Murder in France, 2017

On 28 October 2017, Alexia Daval (born in Fouillot; 18 February 1988 – 27 or 28 October 2017) was reported missing from her hometown of Gray-la-Ville, Haute-Saône, France, by her husband Jonathan Daval. Two days later, her body was discovered in a forest in Esmoulins. Three months later, Jonathan was arrested by the police and confessed for the murder. On 21 November 2020, he was found guilty and sentenced to 25 years in prison.

==Background==
Alexia Fouillot was born on 18 February 1988 in Gray, Haute-Saône. She had an older sister. Her parents ran a PMU bar in Gray, a town where her mother was a municipal councilor. Fouillot graduated with a master's degree in educational sciences and became a banker. Jonathan Daval, born on 16 January 1984, grew up in Velet. He has four brothers and two sisters. His father died of a heart attack when he was young, and his mother later had a child with a construction worker. Daval and Fouillot met and began a relationship in 2004, aged 20 and 16 years old respectively. They married on 18 July 2015. The Daval couple excelled in sports and shared a common passion for running. According to the couple's friends, they seemed to love each other.

==Disappearance and death==
On the morning of 28 October 2017, Jonathan reported Alexia missing after she had ostensibly left their marital home in Gray-la-Ville to go jogging and did not return. Her brother-in-law—Alexia's sister's husband—noticed Jonathan's behavior. The case, which echoed several murders of female joggers committed in France since the 2000s, made headlines and attracted significant media attention.
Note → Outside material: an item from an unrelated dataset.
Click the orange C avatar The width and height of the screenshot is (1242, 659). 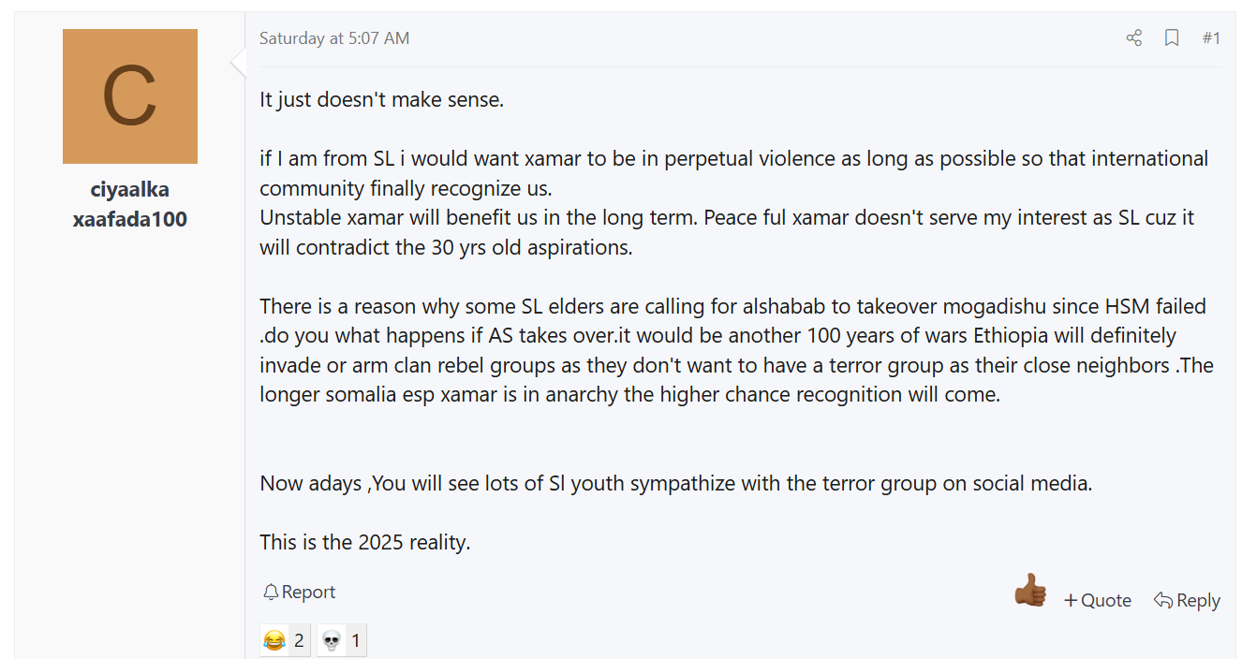(130, 96)
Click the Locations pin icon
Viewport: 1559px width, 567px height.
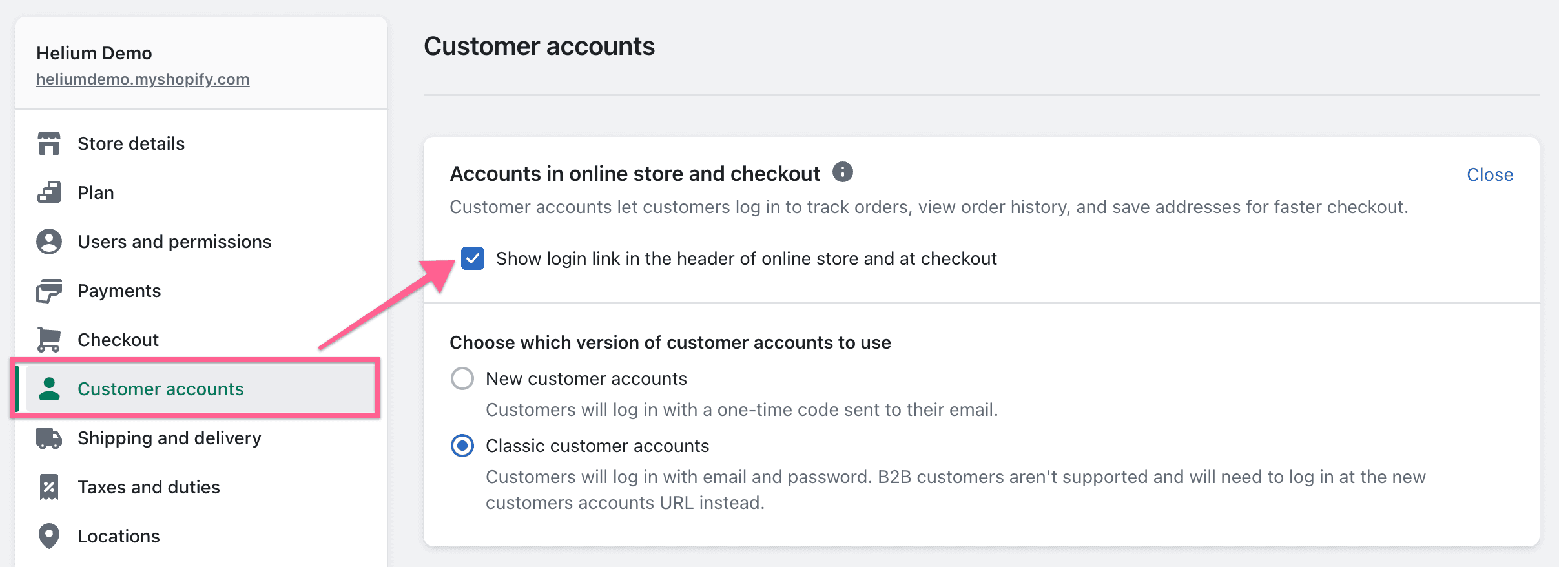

It created the beginnings of panic in the region, particularly among walkers, hikers and other outdoor sports enthusiasts, many of whom were in the area where Alexia had ostensibly gone running. In addition, many local residents knew her parents, who were very involved in the life of the community. Alexia's body was discovered two days later in the Bois de la Vaivre, a forest in the nearby commune of Esmoulins. She had been beaten and strangled to death. Public prosecutor Emmanuel Dupic opened a judicial investigation for murder, entrusting the investigation to the Besançon research section. Hundreds of people took part in the various tributes paid to Alexia, in particular in November, during a "white march" organized in Gray. Alexia's relatives spoke at the end of the silent march. Her sister described Alexia as a "pretty, independent, and brilliant young woman with a strong character." Her mother prayed that Alexia was alive and would come home, while Jonathann pleaded for her safe return along with her in-laws.

==Murder investigation==
Alexia's family defended Jonathan as the police initially suspected him but ruled him out. It was only after three months of investigation that they clearly turned their attention to him, when a witness, a neighbor of the Davals, came forward after seeing his car driving on the day Alexia disappeared. Jonathan then became the main suspect and Alexia's parents were convinced their son-in-law was an innocent man. Police uncovered an analysis of a GPS system that confirmed a trip that night, and experts discovered that the tire tracks found near the body matched those of his car. The arrest of Jonathan took place on 29 January 2018. After 30 hours of denial in police custody, Jonathann confessed to the crime in the presence of his in-laws.

Jonathan had falsely accused Alexia's brother-in-law of being her killer. The police uncovered Alexia's phone, which revealed some fairly violent text messages towards her husband. Alexia's "overwhelming" personality towards her husband became a point of the defense's argument. The suspect's defense noted that when Alexia became pregnant around the summer of 2017 and miscarried, it strained their relationship. However, her sister testified at the trial that Jonathan seemed outgoing and ignored his wife. The messages revealed toxic fights between the couple, particularly about their sex life. Their friends were shocked to hear this. Jonathan's lawyer also commented on the situation by saying Alexia was the aggressive one.

==Trial==
The trial began on 16 November 2020 at the Assize Court of Haute-Saône and Territoire de Belfort in Vesoul. During the trial, Alexia's family and friends testified about how the couple's relationship had deteriorated. Alexia's mother confronted her son-in-law as he apologized to Alexia's family, his mother said that her son was a good person. The trial concluded on 21 November with Jonathan being found guilty of Alexia's murder. He was sentenced to 25 years in prison. The court found that Jonathan had deliberately killed Alexia and attempted to cover up his actions by initially reporting her missing and later participating in public appeals for her return.